Replace core parsing/resolution engine with Rubydex#447
Open
Replace core parsing/resolution engine with Rubydex#447
Conversation
Replace the entire AST walking, constant extraction, and resolution pipeline with Rubydex, a high-performance Ruby indexer written in Rust. The key architectural change is that Packwerk no longer parses files individually and walks AST nodes to find constant references. Instead, Rubydex indexes all workspace files in a single batch call, resolves all constants, and provides resolved references with direct links to their target declarations. Core changes: - RunContext: rewritten to create a Rubydex::Graph, index the full workspace for resolution, and iterate resolved constant references to detect cross-package violations - ParseRun: simplified to two phases (index_and_resolve + find_offenses) instead of per-file parallel processing - Association detection: rewritten using Prism native AST (no longer needs the parser gem translation layer), runs as a supplementary pass since Rubydex doesn't understand ActiveRecord associations - ERB support: simplified to extract_ruby_source which feeds into Rubydex's index_source API - ApplicationValidator: uses Rubydex::Graph instead of ConstantResolver Removed dependencies: constant_resolver, parallel, ast, parser (direct) Added dependency: rubydex Kept: prism (for association detection), better_html (for ERB) Deleted 16 source files, 11 test files, 3 RBI files (~3,400 lines removed). Net change: +403 / -3,391 lines.
ad87dca to
7fa6be2
Compare
Update tapioca require file to remove constant_resolver, parallel, spring, and minitest/autorun; add prism and rubydex requires. Regenerate all gem RBIs, cleaning up stale files from older gem versions. Add ostruct gem for Ruby 4.0 compatibility with yard/tapioca.
7fa6be2 to
46eea11
Compare
Contributor
|
Cool stuff, Ufuk. Would this mean packwerk doesn't depend on the interrogated codebase using zeitwerk anymore? |
Member
Author
That's correct. Rubydex can do proper Ruby constant resolution, so we don't need to use Zeitwerk heuristics to figure out what constant references resolve to based on their filename. At least, we shouldn't, and, if there are any problems with the resolution, then we should fix them in Rubydex. |
ERB files fed to graph.index_source need a file:// URI, not a bare path. Also add location_to_relative_path helper that catches NotFileUriError for any edge cases where a location doesn't have a file:// URI.

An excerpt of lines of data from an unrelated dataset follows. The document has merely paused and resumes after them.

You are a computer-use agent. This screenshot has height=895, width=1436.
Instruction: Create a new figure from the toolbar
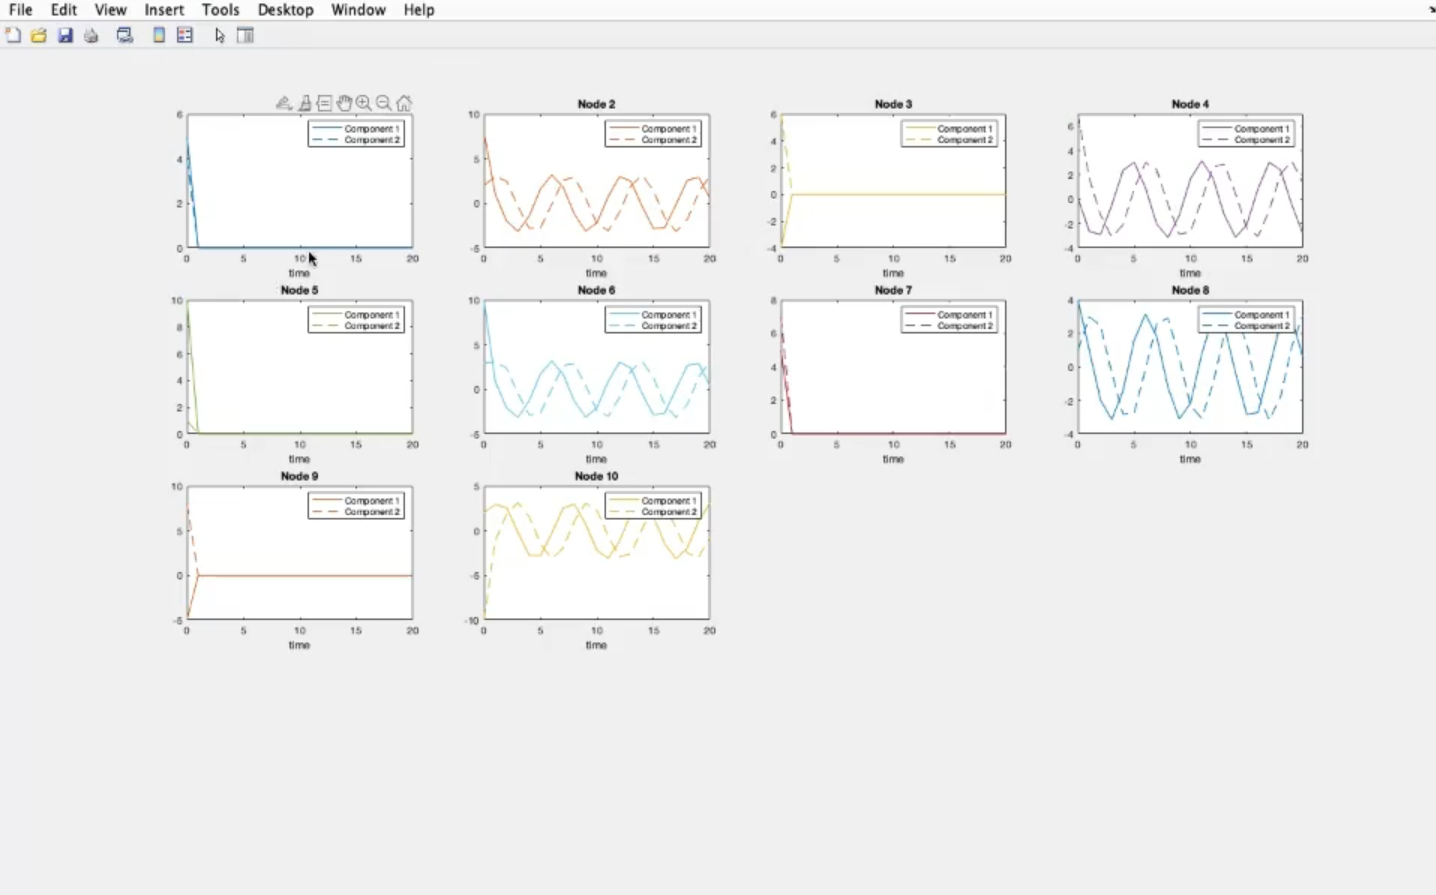(13, 36)
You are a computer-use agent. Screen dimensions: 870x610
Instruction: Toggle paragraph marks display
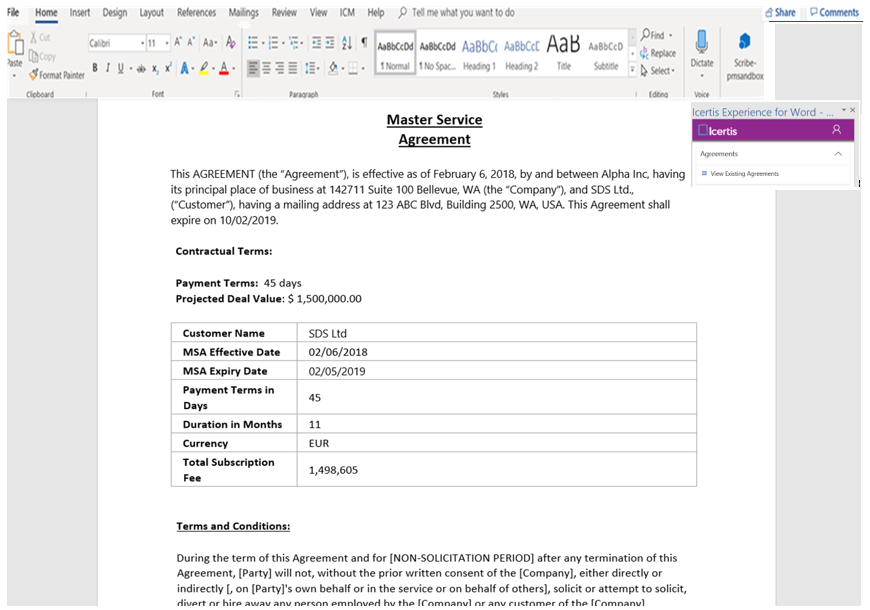coord(364,43)
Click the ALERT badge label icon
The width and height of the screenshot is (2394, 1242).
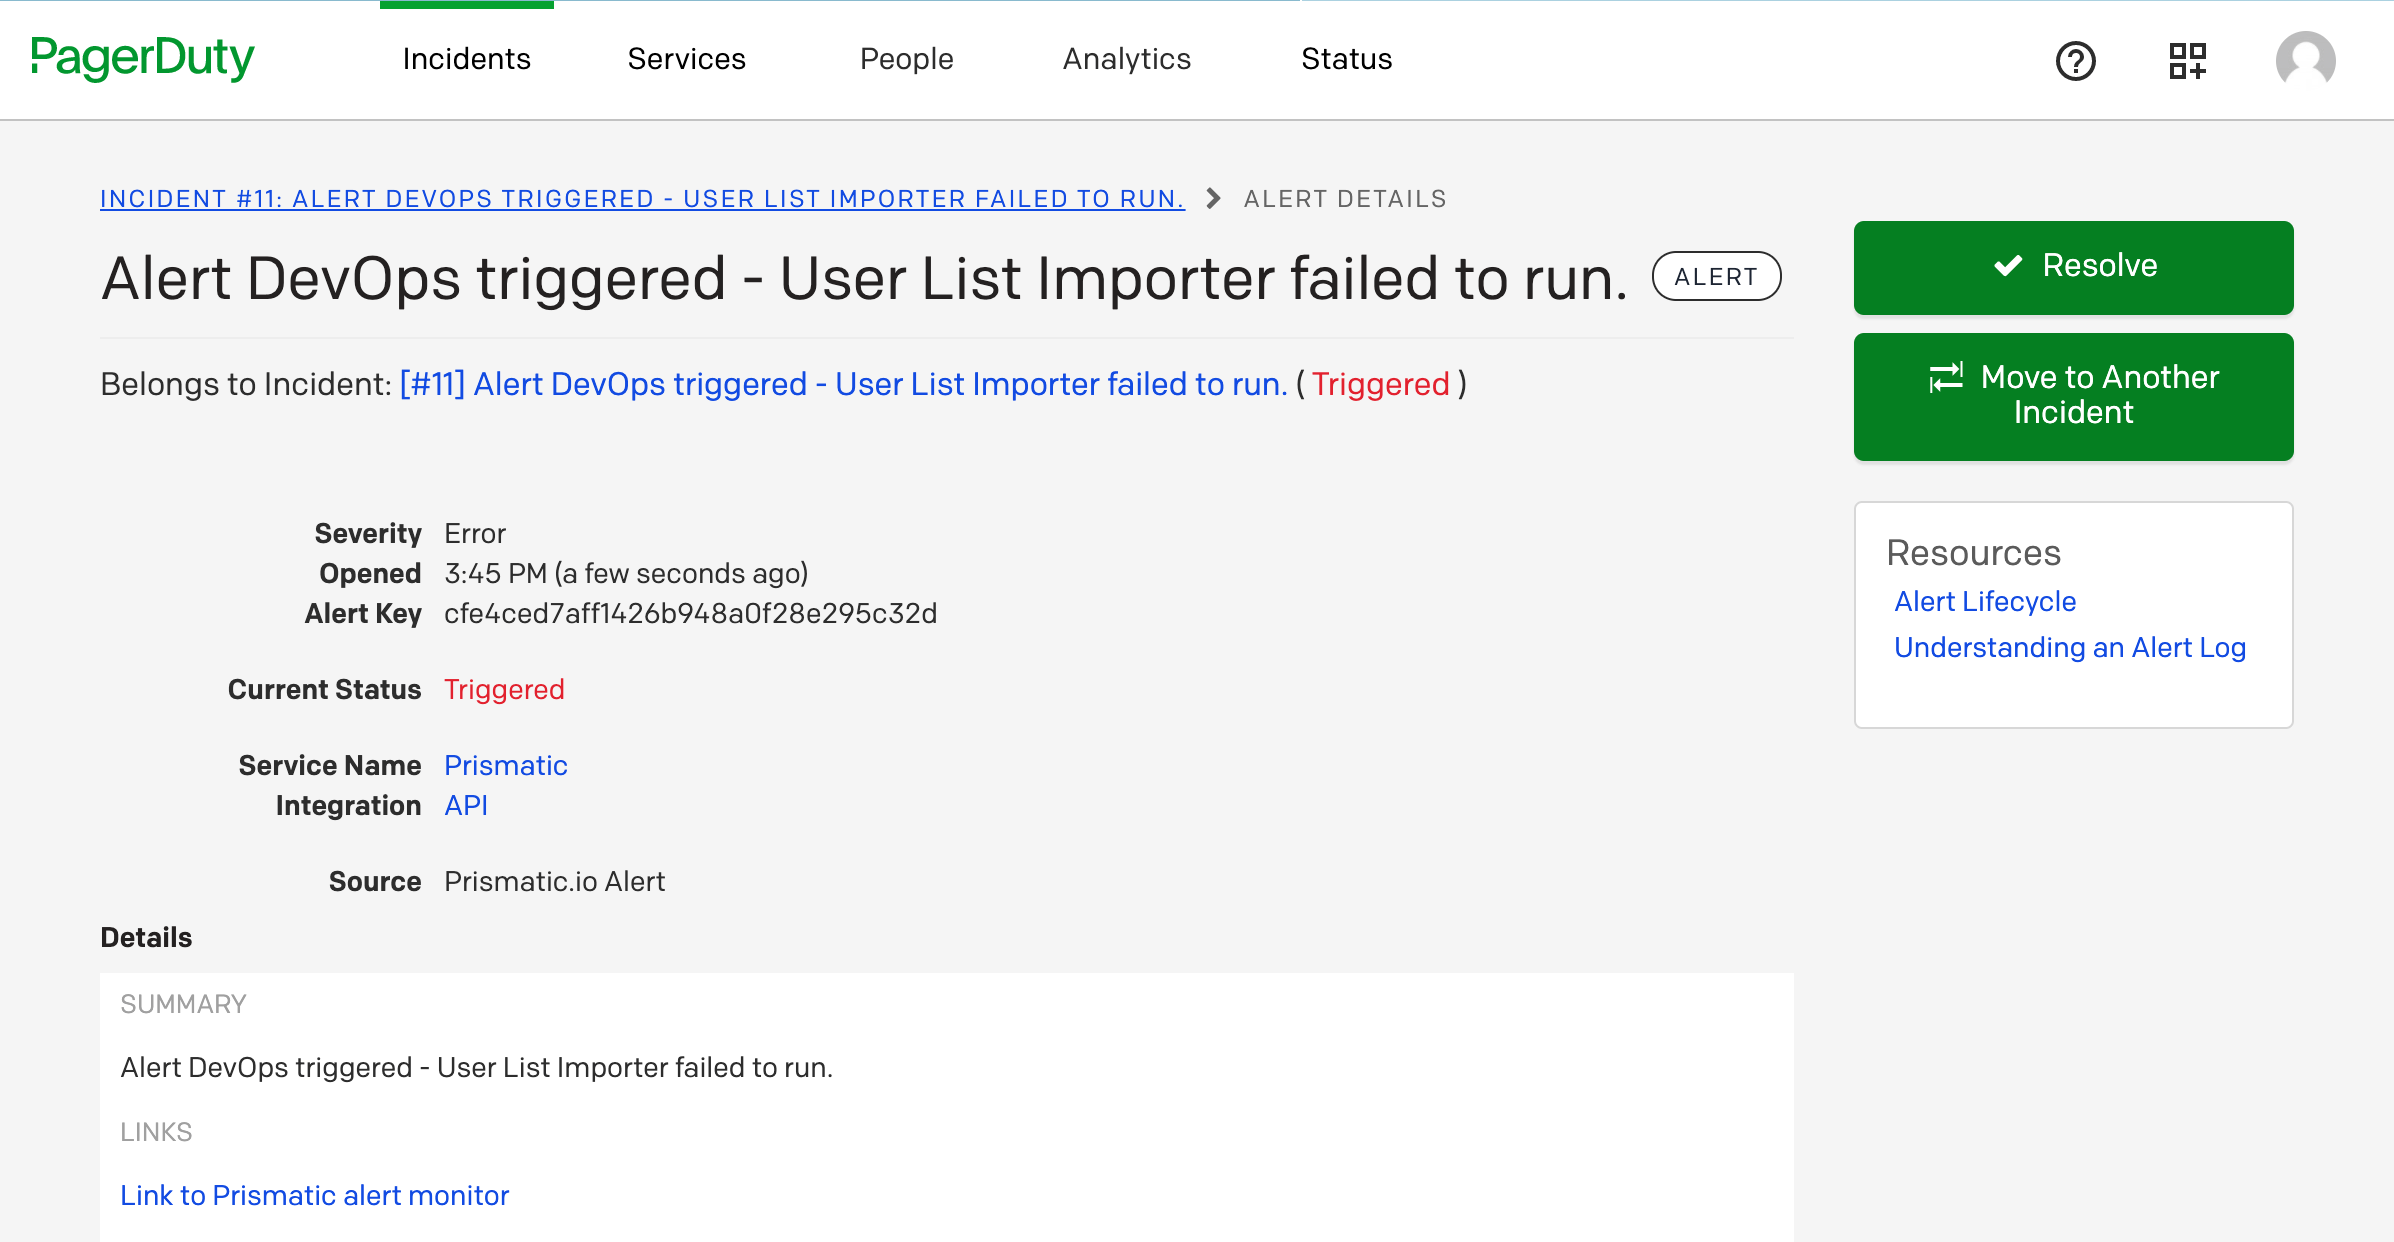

The post-graph work (especially the association detection pass that re-parses all files with Prism) is a significant portion of total runtime. On the Shopify monolith, the association pass takes ~39s single-threaded. Parallelize the Prism parsing phase of association detection using the parallel gem. The resolution and violation checking phases remain sequential since they use shared state (graph + package_set). The parallel flag flows from Configuration -> ParseRun -> RunContext as before.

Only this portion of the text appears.